Passage provided:
May 4, 2020

Stopping Product Diversion In Your Authorized Sales Channels

stopping product diversion

Commerce has been irrevocably transformed in the age of online marketplaces, driven in large part by the rise and dominance of One of the most disruptive aspects of the Amazon platform is the rampant presence of unauthorized 3P sellers. These 3P sellers are often fueled by product diversion – i.e., the siphoning of product from authorized channels of distribution for resale in an unauthorized manner. While product diversion has existed for as long as modern retail itself, it has surged in its frequency and capacity for disruption with the explosive growth of online marketplaces. When brands are susceptible to diversion and confronted with numerous unauthorized 3P marketplace sellers, erosion of brand value, margin chargebacks, CRaPed products and reduced profitability soon follow. Brands seeking to protect themselves from these harms should implement a comprehensive eControl program that, among other important components, includes an authorized reseller program and the ability to diagnose the root cause of diversion.

An authorized reseller program involves implementing agreements or policies with all authorized sellers, across all channels of distribution. These agreements and policies will establish rules on where, how and to whom the brand’s products may be sold, allowing the brand to exert sufficient control over the sale of products in its authorized channels. Companies that invest upfront in training key internal stakeholders and customers on the purposes of the authorized reseller program realize better results and more satisfied channel customers. Companies can also align their key stakeholders and customers by clearly communicating the purposes of the program and highlighting the key features of each policy or agreement applicable to them or their channels. Most authorized resellers will comply with an authorized reseller program when they understand that the purpose is to reduce diversion and protect brand equity, which, in turn, protects authorized resellers’ businesses.

To further augment the effectiveness of their eControl programs, brands should work diligently to identify and correct the root causes of product diversion. For some companies, diversion problems will inevitably be tied back to their authorized resellers – even with an authorized reseller program in place. This scenario can be managed in several different ways. If the company wishes to maintain its business relationship with the reseller, the best first step is to engage the reseller directly to explain that it is clear that they are a source of diversion; that the long-term health of both the brand and the reseller depend on stopping harmful diversion; and that the reseller’s authorized status is in jeopardy if it does not cease sales to diverters. Many resellers will come into line when approached in this manner. Indeed, some may not even know that they are fueling diversion.

If, on the other hand, it appears that the authorized reseller will not comply or the company wishes to terminate its business relationship, the reseller’s authorized status can be revoked. Assuming there are no contractual or other legal limitations on terminating the relationship, the company can cut off the customer, revoke its authorized status, and stop sales to the customer by placing the customer on a Do Not Sell list. This approach has been very effective for many companies in stopping diversion and has allowed them to focus more time, attention and resources on those resellers truly committed to the brand’s success.

Companies often express concerns over confronting their channel customers about compliance with the authorized reseller program. However, the reality is that most companies’ resellers respond favorably once they fully understand the reasons why the company has implemented and enforced its authorized reseller program, and that the company does not wish to take away their business.

Records provided:
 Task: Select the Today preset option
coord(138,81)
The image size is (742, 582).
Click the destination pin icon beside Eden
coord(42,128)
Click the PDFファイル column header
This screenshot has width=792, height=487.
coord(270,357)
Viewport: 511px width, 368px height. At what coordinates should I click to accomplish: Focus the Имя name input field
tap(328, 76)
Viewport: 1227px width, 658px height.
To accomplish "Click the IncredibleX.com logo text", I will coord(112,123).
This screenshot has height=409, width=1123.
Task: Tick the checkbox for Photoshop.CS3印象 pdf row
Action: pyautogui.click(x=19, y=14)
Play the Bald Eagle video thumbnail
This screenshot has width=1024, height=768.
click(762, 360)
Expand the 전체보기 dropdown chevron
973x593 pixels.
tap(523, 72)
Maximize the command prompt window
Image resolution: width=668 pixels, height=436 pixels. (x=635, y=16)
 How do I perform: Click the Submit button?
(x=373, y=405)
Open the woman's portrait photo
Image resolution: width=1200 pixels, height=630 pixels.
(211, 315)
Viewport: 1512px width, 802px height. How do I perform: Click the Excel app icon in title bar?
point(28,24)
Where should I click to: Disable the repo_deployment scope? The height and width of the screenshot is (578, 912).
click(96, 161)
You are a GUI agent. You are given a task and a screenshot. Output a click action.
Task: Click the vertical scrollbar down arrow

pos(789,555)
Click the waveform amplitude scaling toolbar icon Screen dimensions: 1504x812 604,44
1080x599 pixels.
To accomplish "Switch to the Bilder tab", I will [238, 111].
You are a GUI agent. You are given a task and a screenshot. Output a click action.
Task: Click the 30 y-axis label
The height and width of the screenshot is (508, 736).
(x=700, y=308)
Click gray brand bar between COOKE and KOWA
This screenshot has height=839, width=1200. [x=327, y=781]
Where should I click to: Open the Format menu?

Task prompt:
Set down, word for word, the stretch of the product diversion article above from "Companies often express" through "away their business.".

Written answer:
Companies often express concerns over confronting their channel customers about compliance with the authorized reseller program. However, the reality is that most companies’ resellers respond favorably once they fully understand the reasons why the company has implemented and enforced its authorized reseller program, and that the company does not wish to take away their business.